Abstract
Background and Purpose: The progression of neurological deficits in patients suffering from small deep infarcts (SDIs) of the brain is difficult to predict. Therefore, we classified these infarcts into two subtypes, branch atheromatous disease (BAD) and non-BAD, and investigated the clinical characteristics of the progression cases.
Methods: One hundred sixteen patients with acute SDI were classified into 60 BAD cases and 56 non-BAD cases. The cases were then divided into progress and non-progress groups, and the clinical characteristics were compared.

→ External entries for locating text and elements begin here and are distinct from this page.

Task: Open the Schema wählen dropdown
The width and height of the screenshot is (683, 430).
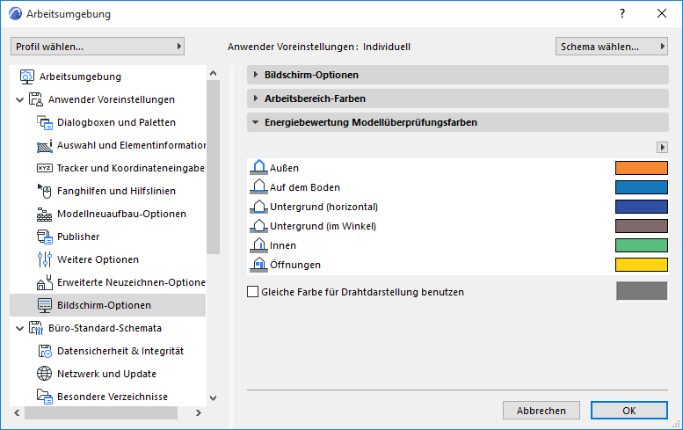Action: 612,46
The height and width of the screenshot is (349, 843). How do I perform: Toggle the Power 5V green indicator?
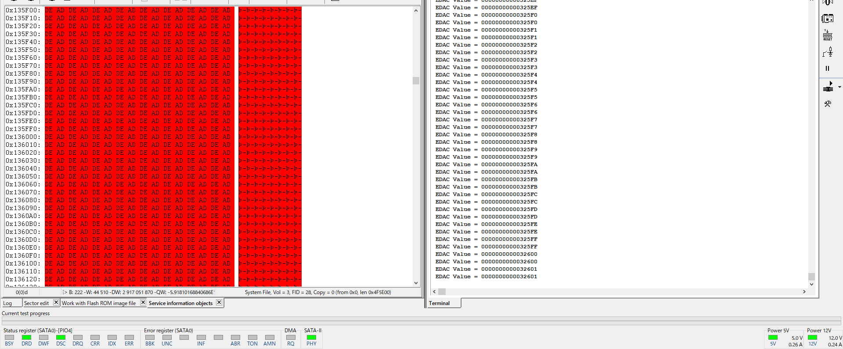[x=773, y=338]

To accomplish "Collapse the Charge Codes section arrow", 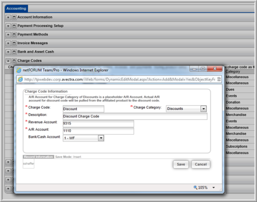I will (x=8, y=61).
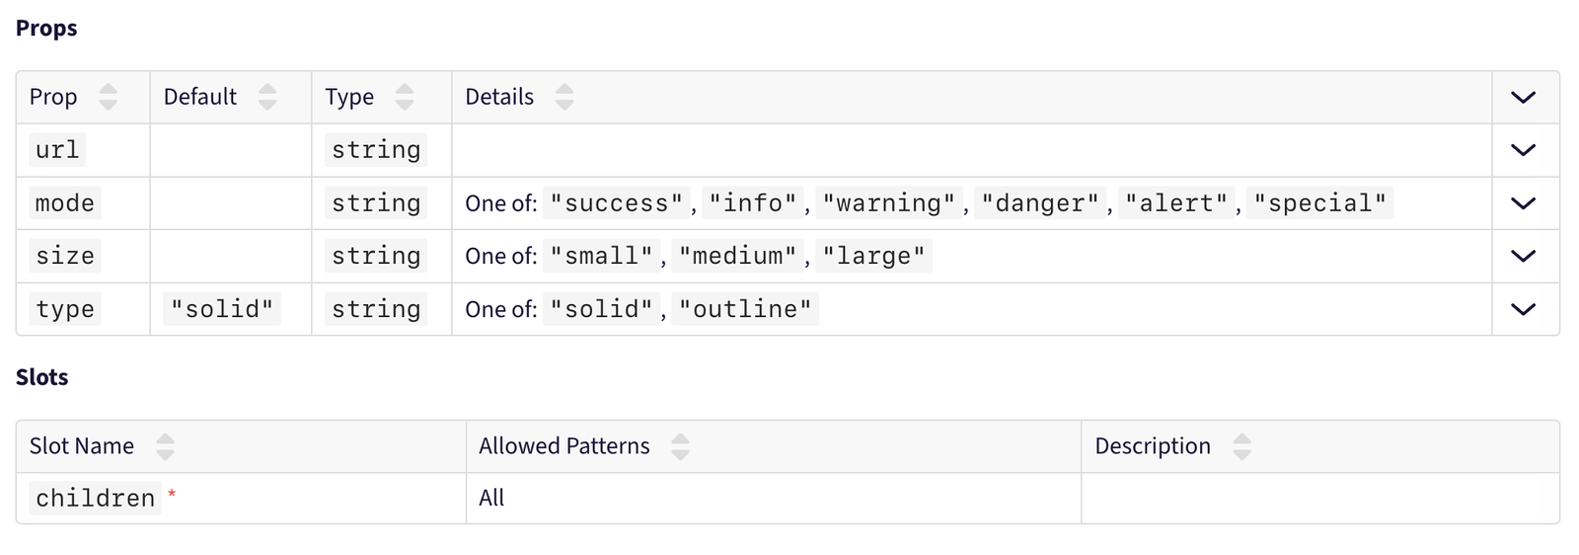
Task: Sort slots by Slot Name
Action: (166, 446)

Result: Twenty-nine patients showed progression of symptoms, 22 in the BAD group and 7 in the non-BAD group. Significantly more progression cases were in the BAD group (p=0.003). Serial neuroimaging using MRI was obtained for 68 patients, and 41 of these had progressive symptoms. The rate of patients with enlarged lesions was 81.4% in the BAD group, 24.0% in the non-BAD group, 48.9% in the non-progress group, and 82.6% in the progress group. The lesion was enlarged significantly more often in the BAD group (p<0.001) and the progress group (p=0.006). A history of diabetes mellitus was associated with progressing stroke (p=0.024). In the BAD group, infarcts in the lateral lenticulostriate artery region were less progressive (p=0.029), whereas those in the paramedian pontine region were more progressive (p=0.043). None of patients with lesions in thalamoperforating arteries had neurological deterioration. The non-progress group (p<0.001) and non-BAD group (p=0.006) showed good outcomes.
Conclusion: The clinical characteristics, classification as BAD or non-BAD, and the serial neuroimaging of patients with SDI are useful as predictors of progressing stroke.